[Entries taken from a collection]
______________________________
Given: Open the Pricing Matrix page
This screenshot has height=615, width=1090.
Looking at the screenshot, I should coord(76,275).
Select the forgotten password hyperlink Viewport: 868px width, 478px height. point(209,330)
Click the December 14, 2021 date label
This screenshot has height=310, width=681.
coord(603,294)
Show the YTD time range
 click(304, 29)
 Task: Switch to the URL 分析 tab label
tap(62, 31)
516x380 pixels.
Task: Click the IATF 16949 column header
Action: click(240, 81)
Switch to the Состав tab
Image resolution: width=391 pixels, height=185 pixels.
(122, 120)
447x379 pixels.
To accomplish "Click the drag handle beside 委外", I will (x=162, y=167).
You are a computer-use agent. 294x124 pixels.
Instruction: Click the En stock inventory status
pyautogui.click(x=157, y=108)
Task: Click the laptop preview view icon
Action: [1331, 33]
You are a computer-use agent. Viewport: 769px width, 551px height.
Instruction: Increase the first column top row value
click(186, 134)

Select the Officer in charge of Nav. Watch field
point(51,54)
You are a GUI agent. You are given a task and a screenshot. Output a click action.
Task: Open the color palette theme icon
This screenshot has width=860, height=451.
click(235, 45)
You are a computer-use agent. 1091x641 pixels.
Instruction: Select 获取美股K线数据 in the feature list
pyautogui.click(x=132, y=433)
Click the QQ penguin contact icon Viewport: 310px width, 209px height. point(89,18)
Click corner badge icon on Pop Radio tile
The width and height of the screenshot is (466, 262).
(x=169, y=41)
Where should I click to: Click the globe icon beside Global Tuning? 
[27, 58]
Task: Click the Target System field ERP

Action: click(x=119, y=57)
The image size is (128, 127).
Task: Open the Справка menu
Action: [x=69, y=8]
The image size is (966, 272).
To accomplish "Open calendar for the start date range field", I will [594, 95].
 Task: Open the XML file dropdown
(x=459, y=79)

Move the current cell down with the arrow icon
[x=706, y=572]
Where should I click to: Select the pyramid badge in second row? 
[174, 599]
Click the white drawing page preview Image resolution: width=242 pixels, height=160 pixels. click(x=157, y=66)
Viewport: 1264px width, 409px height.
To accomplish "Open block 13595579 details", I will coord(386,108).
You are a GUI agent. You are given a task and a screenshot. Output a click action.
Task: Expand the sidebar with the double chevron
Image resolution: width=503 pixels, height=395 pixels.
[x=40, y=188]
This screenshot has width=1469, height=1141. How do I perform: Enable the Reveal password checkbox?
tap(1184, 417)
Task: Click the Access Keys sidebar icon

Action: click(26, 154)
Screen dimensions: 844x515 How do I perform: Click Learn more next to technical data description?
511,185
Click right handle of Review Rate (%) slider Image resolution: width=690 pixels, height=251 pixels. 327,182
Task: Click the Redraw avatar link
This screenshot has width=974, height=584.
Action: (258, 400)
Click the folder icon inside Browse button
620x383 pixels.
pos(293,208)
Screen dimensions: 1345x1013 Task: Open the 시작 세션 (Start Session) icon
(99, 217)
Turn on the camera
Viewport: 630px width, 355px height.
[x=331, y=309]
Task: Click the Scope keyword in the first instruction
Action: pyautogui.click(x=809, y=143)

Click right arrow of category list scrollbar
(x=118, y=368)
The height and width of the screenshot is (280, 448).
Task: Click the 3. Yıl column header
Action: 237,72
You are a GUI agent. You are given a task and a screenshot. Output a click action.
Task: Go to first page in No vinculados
______________________________
Task description: Output the lines from the one with "Click right arrow of category list scrollbar" through the end of the records above, exactly, including both ends, and nothing besides.

Expected output:
Click right arrow of category list scrollbar
(x=118, y=368)
The height and width of the screenshot is (280, 448).
Task: Click the 3. Yıl column header
Action: 237,72
You are a GUI agent. You are given a task and a screenshot. Output a click action.
Task: Go to first page in No vinculados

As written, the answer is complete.